Peter Halley (1953)
Born in New York in 1953, Peter Halley studied artistic practice at the Phillips Academy in Andover, Massachusetts – from where he graduated in 1971 - and history of art at Yale University in New Haven, then at the University of New Orleans where he got an MFA in painting in 1978: a period of training during which he became interested in the writing of Robert Smithson, a figure in American Minimalist and Land Art, and read Interaction of Color (1963) by the German Josef Albers, who was a teacher at the Bauhaus and pioneer of Op Art, which would have a lasting impact on him.

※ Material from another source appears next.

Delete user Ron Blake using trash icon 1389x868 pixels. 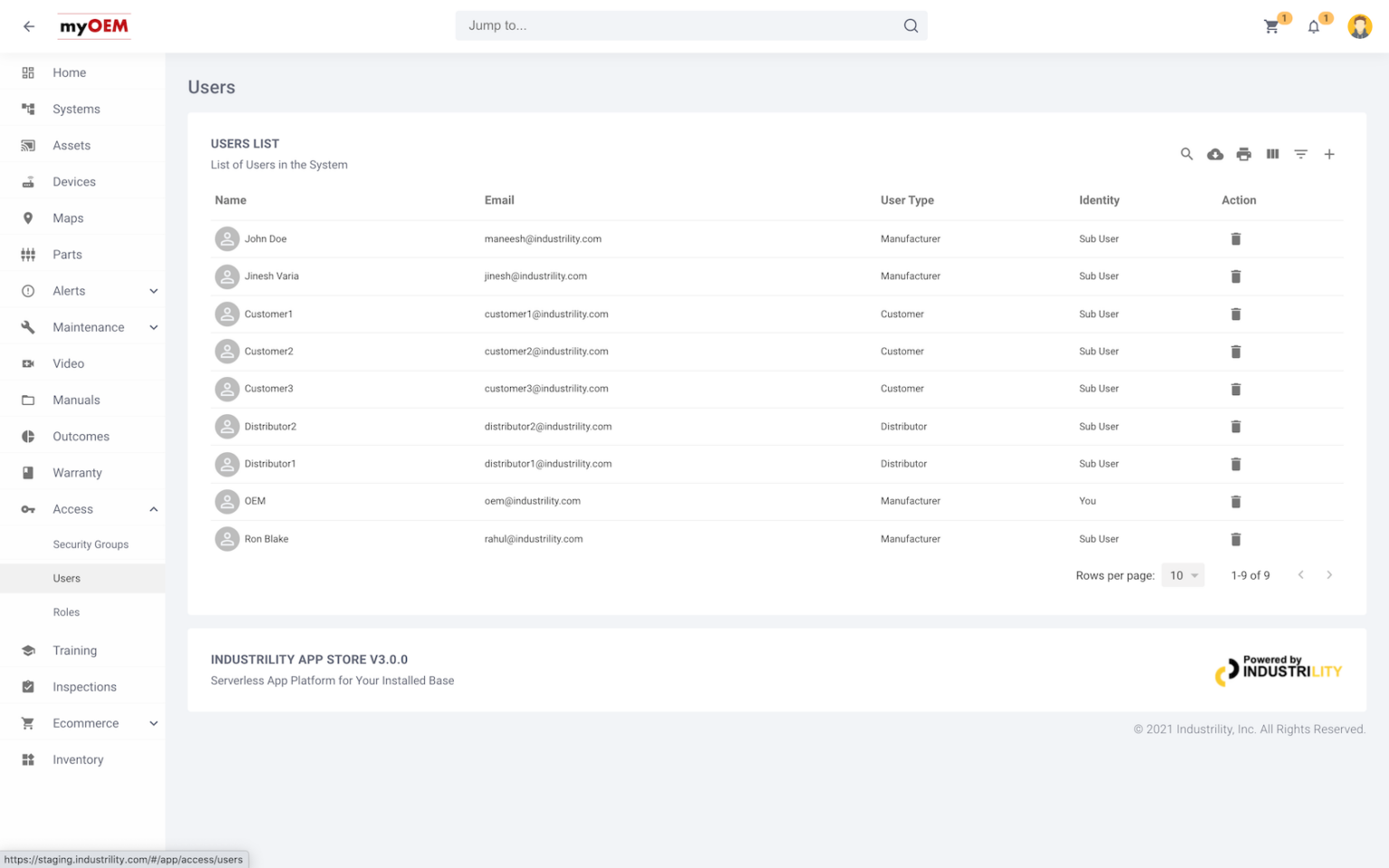1236,539
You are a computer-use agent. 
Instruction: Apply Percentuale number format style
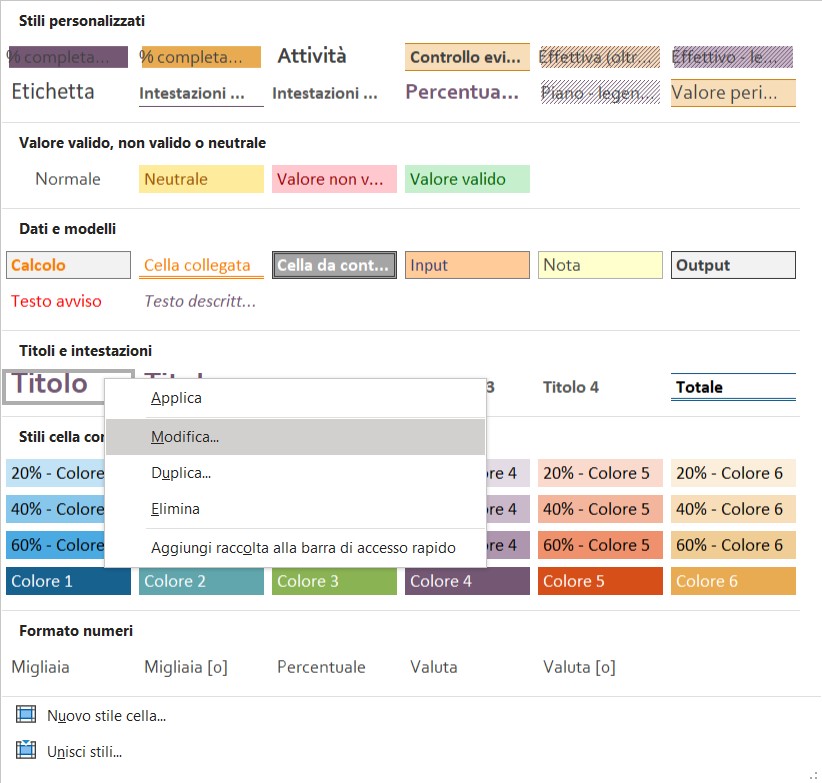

In 1980 he came back to New York, where New Wave music raised his awareness of working-class and social issues whilst he was immersed in a dense and strongly geometrised urban space. From then on, Peter Halley tried to describe the city through New Geometry or 'Neo Geo' – a movement for which he became the theoretician – which could appear as a reaction to the New Figuration that was dominant on the international scene at the time.
Yet this art does not fall within geometric abstraction as it developed in the twentieth century. For although its artistic language had certain similarities its intention was radically opposed to it. Whereas supporters of abstraction were in search of transcendence brought about by form, in order to escape society's growing materialism, Peter Halley developed an iconography that was fed by urban architecture and the practical organisation of modern life – such as the invasive means of signalling through schematic or abstract logos, from the street through to computers: "I have always thought of my work as representing something, I have never understood abstraction." And his approach was radical and politicised, fed by the thinking of the French poststructuralist philosophers Michel Foucault and Jean Baudrillard, the former, notably in Discipline and Punish: The Birth of the Prison (1975), analysing the workings of normalisation and control in our post-industrial societies; and the latter, in Simulacre and Simulation (1981), emphasising the fact that our direct link with reality is becoming increasingly loose in favour of a representation of the real, so much so that we are conditioned by illusions.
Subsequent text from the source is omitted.